--- START Supplied material ---
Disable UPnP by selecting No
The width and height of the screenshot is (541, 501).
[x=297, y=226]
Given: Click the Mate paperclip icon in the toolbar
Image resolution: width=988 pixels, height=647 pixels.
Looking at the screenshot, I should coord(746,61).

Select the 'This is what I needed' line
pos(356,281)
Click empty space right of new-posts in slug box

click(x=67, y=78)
--- END Supplied material ---
--- START Supplied material ---
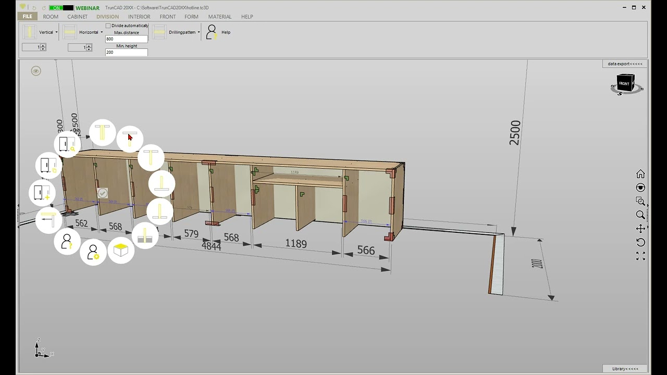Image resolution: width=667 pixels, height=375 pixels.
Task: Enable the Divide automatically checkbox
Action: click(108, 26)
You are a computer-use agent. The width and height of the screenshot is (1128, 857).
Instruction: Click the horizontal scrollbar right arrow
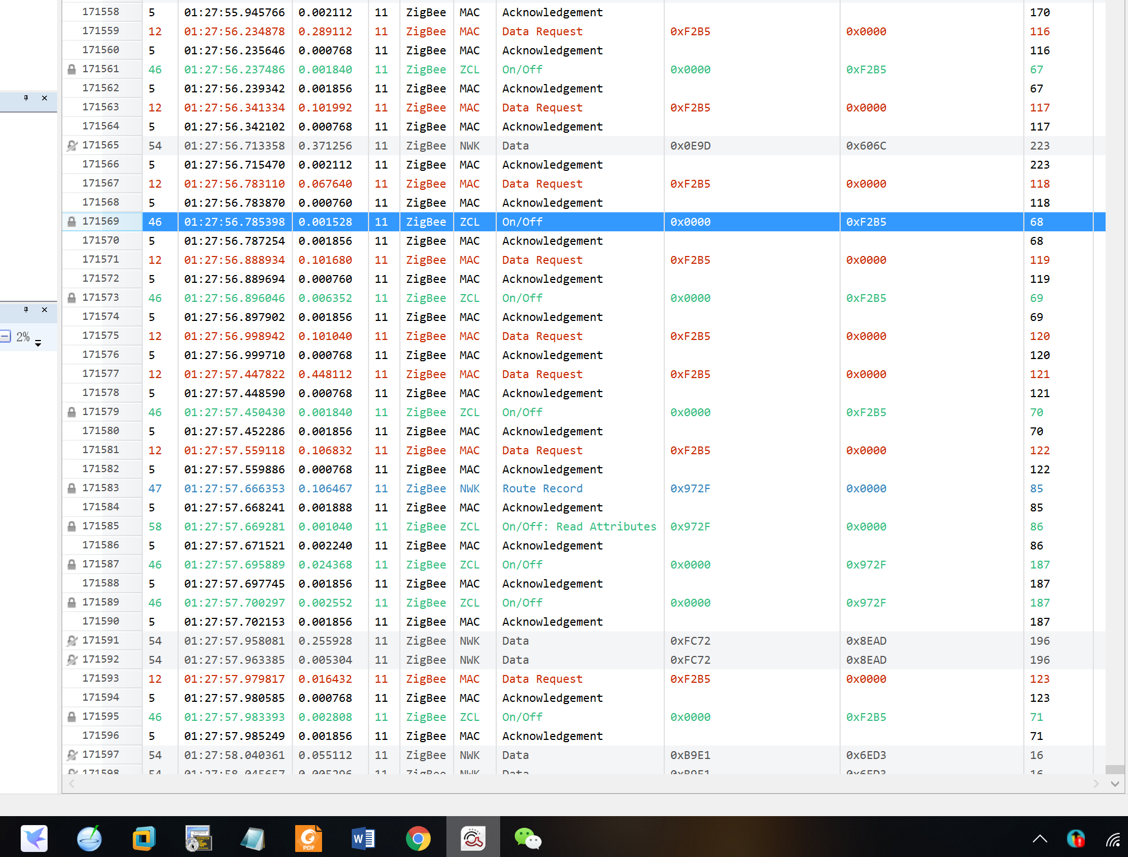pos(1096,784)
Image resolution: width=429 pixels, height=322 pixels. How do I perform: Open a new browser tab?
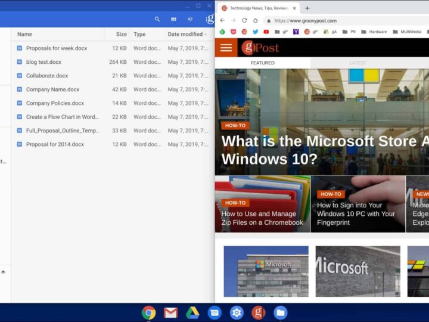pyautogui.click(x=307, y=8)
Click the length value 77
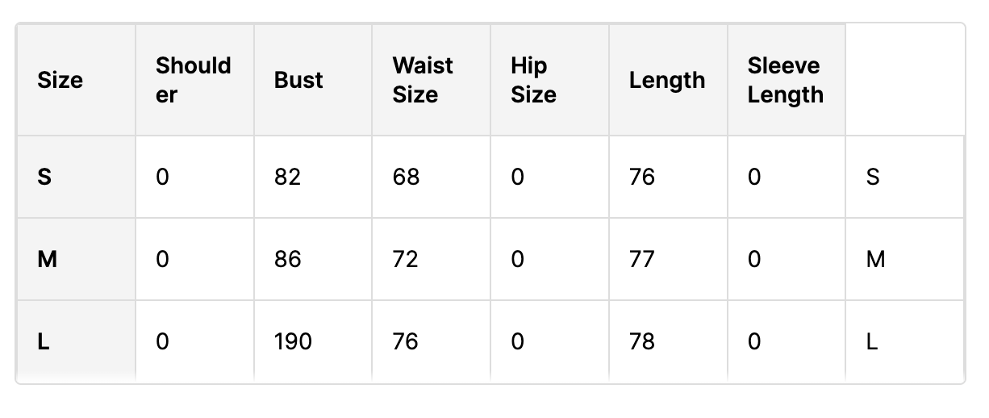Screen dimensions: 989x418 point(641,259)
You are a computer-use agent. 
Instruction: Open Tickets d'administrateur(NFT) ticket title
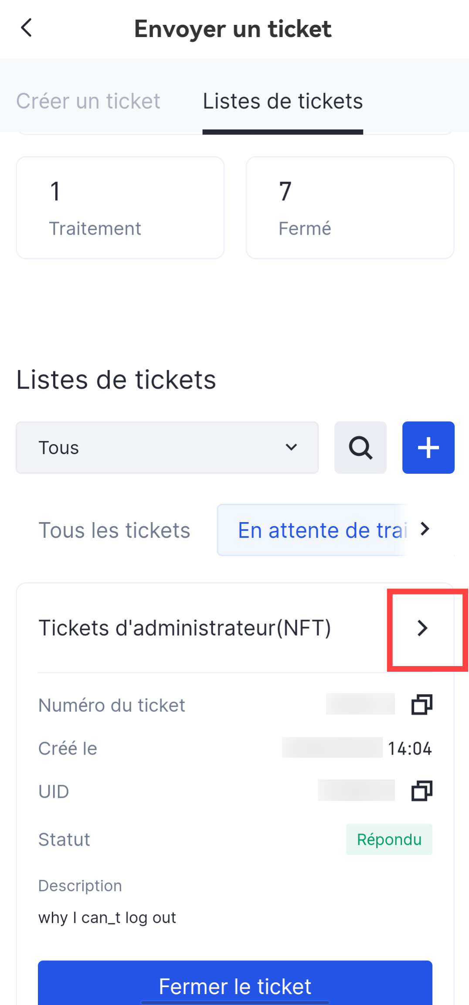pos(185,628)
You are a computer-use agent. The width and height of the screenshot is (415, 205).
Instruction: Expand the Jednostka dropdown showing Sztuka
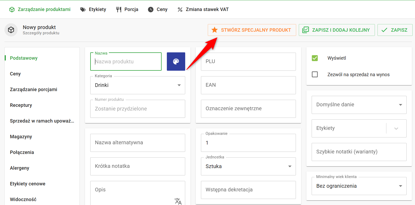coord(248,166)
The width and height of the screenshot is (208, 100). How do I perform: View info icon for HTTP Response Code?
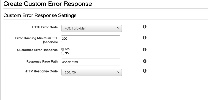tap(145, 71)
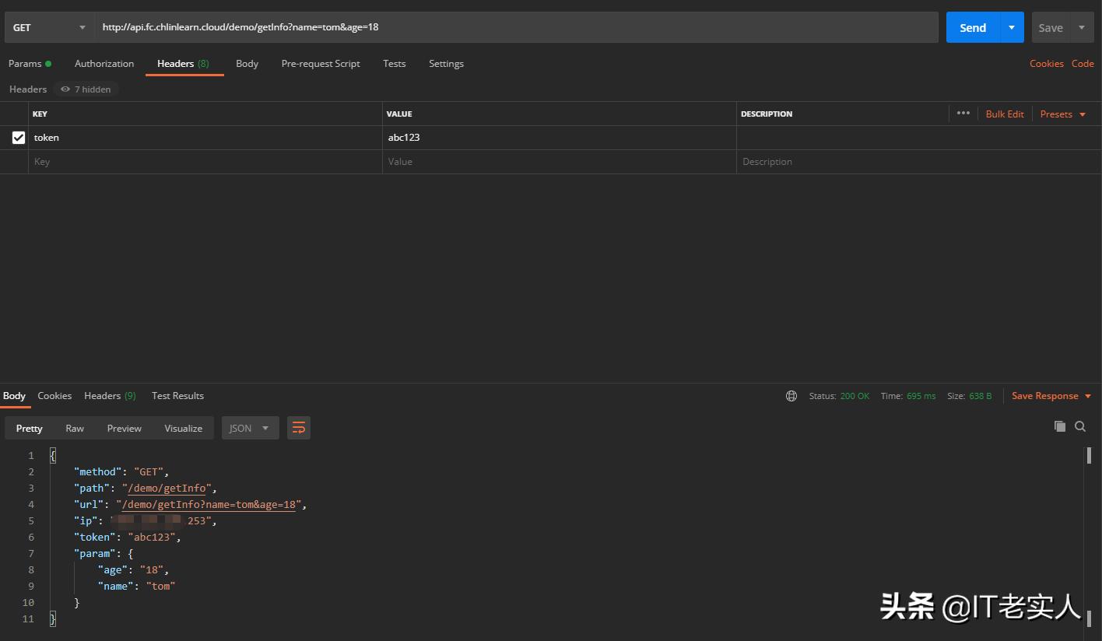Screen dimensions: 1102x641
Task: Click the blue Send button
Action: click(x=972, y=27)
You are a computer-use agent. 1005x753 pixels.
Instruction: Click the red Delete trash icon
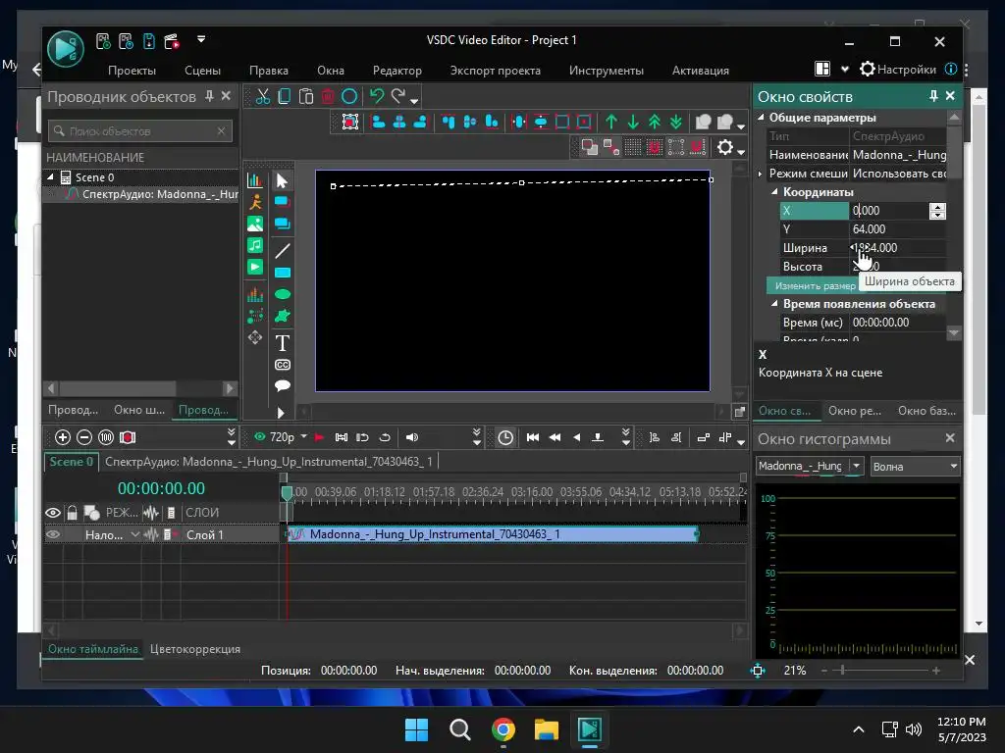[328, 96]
--- END Supplied material ---
▸ What you have to do: Starting at the line that contains "Disable UPnP by selecting No" and ending at the line that contains "Looking at the", turn those lines into a Markdown table with the columns Row and Line, leaving out any blank lines.

▸ Result below:
| Row | Line |
|---|---|
| 1 | Disable UPnP by selecting No |
| 2 | The width and height of the screenshot is (541, 501). |
| 3 | [x=297, y=226] |
| 4 | Given: Click the Mate paperclip icon in the toolbar |
| 5 | Image resolution: width=988 pixels, height=647 pixels. |
| 6 | Looking at the screenshot, I should coord(746,61). |